DATA LISTING:
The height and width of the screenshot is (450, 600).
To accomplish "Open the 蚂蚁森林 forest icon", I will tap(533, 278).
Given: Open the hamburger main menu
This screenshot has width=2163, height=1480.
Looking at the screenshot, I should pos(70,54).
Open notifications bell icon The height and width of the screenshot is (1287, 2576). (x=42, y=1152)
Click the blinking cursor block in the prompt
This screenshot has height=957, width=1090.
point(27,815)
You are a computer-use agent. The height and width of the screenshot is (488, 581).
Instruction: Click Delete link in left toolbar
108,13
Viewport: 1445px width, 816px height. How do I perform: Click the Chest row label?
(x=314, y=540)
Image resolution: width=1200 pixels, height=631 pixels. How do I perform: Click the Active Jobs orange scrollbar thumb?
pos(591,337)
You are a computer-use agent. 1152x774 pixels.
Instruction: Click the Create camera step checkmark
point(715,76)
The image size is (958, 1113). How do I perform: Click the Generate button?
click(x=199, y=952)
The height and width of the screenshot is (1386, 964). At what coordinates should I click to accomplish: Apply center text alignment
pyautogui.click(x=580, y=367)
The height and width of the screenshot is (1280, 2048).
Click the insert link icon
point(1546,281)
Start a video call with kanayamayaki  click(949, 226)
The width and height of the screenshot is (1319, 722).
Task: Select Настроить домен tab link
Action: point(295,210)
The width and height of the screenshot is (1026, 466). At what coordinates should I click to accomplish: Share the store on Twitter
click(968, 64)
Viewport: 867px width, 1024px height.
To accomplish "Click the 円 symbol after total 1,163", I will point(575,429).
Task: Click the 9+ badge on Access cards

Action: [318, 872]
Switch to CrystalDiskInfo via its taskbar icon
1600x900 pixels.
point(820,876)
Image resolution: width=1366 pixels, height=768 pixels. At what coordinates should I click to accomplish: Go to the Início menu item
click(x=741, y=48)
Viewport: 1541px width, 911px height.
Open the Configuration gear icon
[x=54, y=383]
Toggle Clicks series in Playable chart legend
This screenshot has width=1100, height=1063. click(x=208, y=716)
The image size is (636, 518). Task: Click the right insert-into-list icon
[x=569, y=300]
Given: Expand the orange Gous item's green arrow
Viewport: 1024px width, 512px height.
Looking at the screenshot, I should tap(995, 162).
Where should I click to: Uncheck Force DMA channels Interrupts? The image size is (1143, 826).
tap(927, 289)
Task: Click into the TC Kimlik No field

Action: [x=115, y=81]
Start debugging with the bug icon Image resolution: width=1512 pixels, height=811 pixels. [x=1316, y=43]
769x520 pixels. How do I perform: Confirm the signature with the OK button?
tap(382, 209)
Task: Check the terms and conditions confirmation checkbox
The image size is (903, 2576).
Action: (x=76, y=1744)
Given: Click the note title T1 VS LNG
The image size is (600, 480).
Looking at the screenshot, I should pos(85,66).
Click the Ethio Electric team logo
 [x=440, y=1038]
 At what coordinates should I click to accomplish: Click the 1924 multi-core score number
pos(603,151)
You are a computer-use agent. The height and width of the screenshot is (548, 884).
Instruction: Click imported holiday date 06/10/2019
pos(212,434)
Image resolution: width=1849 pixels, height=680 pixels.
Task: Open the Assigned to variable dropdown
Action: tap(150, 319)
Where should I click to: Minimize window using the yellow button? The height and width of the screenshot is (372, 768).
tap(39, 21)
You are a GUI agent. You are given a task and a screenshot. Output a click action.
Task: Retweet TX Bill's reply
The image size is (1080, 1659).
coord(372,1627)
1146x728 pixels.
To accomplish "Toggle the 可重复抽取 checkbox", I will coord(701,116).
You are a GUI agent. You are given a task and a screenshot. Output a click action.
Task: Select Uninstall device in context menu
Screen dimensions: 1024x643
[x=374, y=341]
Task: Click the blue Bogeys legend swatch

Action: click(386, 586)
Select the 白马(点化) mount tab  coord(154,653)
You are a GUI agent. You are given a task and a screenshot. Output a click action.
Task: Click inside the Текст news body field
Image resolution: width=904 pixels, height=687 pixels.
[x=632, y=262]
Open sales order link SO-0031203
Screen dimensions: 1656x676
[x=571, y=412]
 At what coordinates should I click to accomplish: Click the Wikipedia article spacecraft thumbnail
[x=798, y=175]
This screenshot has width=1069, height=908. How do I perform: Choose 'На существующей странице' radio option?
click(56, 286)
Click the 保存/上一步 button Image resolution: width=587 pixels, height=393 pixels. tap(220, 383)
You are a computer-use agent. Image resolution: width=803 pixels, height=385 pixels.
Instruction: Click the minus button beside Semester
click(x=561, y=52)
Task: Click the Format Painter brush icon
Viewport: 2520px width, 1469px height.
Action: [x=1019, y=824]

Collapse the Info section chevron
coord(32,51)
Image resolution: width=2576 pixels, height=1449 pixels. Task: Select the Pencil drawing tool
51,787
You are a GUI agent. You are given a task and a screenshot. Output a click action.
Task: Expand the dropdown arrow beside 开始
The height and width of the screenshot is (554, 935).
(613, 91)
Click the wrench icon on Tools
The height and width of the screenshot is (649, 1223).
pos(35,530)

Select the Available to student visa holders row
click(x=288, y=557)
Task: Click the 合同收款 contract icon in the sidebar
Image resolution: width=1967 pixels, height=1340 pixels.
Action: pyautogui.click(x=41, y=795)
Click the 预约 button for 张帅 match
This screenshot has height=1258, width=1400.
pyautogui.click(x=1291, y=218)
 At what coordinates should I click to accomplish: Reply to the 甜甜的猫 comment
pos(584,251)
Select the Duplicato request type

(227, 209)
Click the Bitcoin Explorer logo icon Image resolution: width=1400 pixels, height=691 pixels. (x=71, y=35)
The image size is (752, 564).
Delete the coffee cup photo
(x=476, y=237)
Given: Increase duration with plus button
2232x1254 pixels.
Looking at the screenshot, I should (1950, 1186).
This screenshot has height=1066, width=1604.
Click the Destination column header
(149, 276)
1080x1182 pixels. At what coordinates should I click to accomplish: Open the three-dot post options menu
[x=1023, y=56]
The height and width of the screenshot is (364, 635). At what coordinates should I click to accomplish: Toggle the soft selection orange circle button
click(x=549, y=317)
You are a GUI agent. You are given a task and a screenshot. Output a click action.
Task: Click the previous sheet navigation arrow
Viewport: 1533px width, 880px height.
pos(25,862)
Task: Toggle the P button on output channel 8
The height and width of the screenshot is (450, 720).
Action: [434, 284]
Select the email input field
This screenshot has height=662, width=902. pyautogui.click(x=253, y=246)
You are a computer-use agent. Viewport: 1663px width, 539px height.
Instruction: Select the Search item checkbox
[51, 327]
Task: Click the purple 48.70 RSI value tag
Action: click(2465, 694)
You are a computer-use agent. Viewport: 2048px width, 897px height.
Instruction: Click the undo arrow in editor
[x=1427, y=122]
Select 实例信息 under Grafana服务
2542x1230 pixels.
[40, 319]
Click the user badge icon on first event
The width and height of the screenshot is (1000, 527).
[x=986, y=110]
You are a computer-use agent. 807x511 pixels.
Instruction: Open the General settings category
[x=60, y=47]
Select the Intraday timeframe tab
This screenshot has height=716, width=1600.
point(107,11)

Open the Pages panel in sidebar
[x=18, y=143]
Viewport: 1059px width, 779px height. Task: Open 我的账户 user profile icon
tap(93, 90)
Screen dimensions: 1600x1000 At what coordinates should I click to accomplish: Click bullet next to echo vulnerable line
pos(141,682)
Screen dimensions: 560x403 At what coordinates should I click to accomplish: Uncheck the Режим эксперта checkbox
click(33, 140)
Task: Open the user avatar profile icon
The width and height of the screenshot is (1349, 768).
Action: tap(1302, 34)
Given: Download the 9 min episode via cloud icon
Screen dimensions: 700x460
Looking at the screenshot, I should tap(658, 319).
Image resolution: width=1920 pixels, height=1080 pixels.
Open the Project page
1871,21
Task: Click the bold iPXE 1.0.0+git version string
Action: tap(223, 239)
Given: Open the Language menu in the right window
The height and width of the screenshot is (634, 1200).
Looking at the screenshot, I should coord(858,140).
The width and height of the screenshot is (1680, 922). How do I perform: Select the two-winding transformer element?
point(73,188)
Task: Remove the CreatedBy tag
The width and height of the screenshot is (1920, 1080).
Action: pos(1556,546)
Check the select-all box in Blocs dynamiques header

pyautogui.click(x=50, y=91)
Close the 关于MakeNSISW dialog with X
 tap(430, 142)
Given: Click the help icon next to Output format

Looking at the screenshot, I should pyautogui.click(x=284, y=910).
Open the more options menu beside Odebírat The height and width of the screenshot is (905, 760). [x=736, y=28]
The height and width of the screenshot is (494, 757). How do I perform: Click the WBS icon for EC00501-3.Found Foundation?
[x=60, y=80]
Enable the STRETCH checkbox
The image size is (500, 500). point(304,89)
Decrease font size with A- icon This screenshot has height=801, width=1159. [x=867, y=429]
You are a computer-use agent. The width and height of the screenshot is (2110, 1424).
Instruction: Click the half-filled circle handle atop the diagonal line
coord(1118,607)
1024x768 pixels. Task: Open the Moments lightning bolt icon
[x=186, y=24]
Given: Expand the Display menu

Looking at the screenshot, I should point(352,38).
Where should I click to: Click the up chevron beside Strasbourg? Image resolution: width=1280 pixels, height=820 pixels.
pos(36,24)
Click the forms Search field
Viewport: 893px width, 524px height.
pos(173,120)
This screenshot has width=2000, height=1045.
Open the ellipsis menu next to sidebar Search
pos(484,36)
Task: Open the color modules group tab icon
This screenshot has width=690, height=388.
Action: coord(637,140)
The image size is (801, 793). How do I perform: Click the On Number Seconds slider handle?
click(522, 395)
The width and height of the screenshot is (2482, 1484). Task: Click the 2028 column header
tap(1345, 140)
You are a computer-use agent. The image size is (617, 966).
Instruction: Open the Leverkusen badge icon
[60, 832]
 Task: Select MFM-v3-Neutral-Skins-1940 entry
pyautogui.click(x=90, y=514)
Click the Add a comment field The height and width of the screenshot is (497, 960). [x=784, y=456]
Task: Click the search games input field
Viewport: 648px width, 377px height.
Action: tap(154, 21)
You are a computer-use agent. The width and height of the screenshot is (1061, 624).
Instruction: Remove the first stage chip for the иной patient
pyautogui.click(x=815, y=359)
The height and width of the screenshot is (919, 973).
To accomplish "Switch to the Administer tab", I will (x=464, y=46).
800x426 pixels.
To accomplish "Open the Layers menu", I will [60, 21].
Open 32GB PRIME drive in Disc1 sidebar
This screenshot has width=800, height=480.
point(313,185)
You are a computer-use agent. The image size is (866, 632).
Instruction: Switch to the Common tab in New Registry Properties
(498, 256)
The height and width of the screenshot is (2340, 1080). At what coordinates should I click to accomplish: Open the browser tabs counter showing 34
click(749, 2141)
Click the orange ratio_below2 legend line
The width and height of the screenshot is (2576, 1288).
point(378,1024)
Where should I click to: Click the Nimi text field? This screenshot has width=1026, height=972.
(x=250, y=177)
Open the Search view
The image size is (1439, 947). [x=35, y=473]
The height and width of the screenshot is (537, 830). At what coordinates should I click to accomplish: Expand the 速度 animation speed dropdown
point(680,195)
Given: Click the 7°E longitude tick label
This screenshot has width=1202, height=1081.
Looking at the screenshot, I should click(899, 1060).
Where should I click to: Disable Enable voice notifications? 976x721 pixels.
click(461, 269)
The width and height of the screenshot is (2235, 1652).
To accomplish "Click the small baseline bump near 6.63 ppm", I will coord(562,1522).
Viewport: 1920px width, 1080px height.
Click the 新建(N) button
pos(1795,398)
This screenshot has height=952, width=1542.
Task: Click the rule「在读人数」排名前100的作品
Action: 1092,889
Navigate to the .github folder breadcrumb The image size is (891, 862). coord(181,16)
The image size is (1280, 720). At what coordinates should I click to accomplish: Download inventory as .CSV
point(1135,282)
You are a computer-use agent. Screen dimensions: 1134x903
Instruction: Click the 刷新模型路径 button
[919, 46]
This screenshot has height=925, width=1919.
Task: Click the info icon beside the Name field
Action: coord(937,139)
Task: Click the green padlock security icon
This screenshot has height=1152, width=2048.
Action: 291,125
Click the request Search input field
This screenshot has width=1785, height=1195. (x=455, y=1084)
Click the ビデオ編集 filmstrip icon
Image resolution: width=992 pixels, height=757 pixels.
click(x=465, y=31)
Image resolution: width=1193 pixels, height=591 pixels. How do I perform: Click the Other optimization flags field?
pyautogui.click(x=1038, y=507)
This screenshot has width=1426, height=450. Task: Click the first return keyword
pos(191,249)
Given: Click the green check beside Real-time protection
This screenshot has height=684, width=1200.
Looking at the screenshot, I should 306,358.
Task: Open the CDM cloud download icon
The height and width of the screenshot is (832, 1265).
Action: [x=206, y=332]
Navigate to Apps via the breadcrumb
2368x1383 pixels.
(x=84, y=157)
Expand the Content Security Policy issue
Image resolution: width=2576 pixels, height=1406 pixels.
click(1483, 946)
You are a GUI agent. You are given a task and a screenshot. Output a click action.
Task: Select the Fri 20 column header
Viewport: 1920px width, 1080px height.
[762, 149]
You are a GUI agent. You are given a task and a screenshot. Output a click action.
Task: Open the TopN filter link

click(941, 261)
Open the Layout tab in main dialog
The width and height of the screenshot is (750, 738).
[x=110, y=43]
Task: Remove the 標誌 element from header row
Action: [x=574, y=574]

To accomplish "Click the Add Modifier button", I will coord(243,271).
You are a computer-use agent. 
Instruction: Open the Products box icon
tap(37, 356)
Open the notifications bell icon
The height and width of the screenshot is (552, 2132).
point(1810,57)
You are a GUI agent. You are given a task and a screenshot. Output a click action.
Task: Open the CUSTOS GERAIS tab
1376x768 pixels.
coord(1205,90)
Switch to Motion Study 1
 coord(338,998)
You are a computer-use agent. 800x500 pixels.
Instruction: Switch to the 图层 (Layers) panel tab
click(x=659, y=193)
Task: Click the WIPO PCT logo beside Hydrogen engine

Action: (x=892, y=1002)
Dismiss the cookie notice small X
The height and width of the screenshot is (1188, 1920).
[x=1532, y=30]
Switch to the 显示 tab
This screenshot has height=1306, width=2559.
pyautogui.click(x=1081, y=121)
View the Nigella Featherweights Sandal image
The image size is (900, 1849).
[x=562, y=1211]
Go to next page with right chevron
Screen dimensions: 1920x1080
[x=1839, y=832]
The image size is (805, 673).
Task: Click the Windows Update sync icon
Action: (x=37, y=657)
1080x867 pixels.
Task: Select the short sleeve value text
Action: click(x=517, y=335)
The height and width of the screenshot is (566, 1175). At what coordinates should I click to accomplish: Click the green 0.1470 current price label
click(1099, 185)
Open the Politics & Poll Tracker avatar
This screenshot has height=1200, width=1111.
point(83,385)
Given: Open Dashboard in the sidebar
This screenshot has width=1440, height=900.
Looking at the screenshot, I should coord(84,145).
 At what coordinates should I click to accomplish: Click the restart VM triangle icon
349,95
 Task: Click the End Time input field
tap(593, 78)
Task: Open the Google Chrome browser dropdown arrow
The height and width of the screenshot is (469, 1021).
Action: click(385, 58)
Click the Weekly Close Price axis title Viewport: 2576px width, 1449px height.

DIRECTIVE:
Could you reproduce the material word for word, from its very first line through the line containing "click(x=741, y=48)", including that line?

WRITTEN RESPONSE:
The height and width of the screenshot is (450, 600).
To accomplish "Open the 蚂蚁森林 forest icon", I will tap(533, 278).
Given: Open the hamburger main menu
This screenshot has width=2163, height=1480.
Looking at the screenshot, I should pos(70,54).
Open notifications bell icon The height and width of the screenshot is (1287, 2576). (x=42, y=1152)
Click the blinking cursor block in the prompt
This screenshot has height=957, width=1090.
point(27,815)
You are a computer-use agent. The height and width of the screenshot is (488, 581).
Instruction: Click Delete link in left toolbar
108,13
Viewport: 1445px width, 816px height. How do I perform: Click the Chest row label?
(x=314, y=540)
Image resolution: width=1200 pixels, height=631 pixels. How do I perform: Click the Active Jobs orange scrollbar thumb?
pos(591,337)
You are a computer-use agent. 1152x774 pixels.
Instruction: Click the Create camera step checkmark
point(715,76)
The image size is (958, 1113). How do I perform: Click the Generate button?
click(x=199, y=952)
The height and width of the screenshot is (1386, 964). At what coordinates should I click to accomplish: Apply center text alignment
pyautogui.click(x=580, y=367)
The height and width of the screenshot is (1280, 2048).
Click the insert link icon
point(1546,281)
Start a video call with kanayamayaki  click(949, 226)
The width and height of the screenshot is (1319, 722).
Task: Select Настроить домен tab link
Action: point(295,210)
The width and height of the screenshot is (1026, 466). At what coordinates should I click to accomplish: Share the store on Twitter
click(968, 64)
Viewport: 867px width, 1024px height.
To accomplish "Click the 円 symbol after total 1,163", I will point(575,429).
Task: Click the 9+ badge on Access cards

Action: [318, 872]
Switch to CrystalDiskInfo via its taskbar icon
1600x900 pixels.
point(820,876)
Image resolution: width=1366 pixels, height=768 pixels. At what coordinates should I click to accomplish: Go to the Início menu item
click(x=741, y=48)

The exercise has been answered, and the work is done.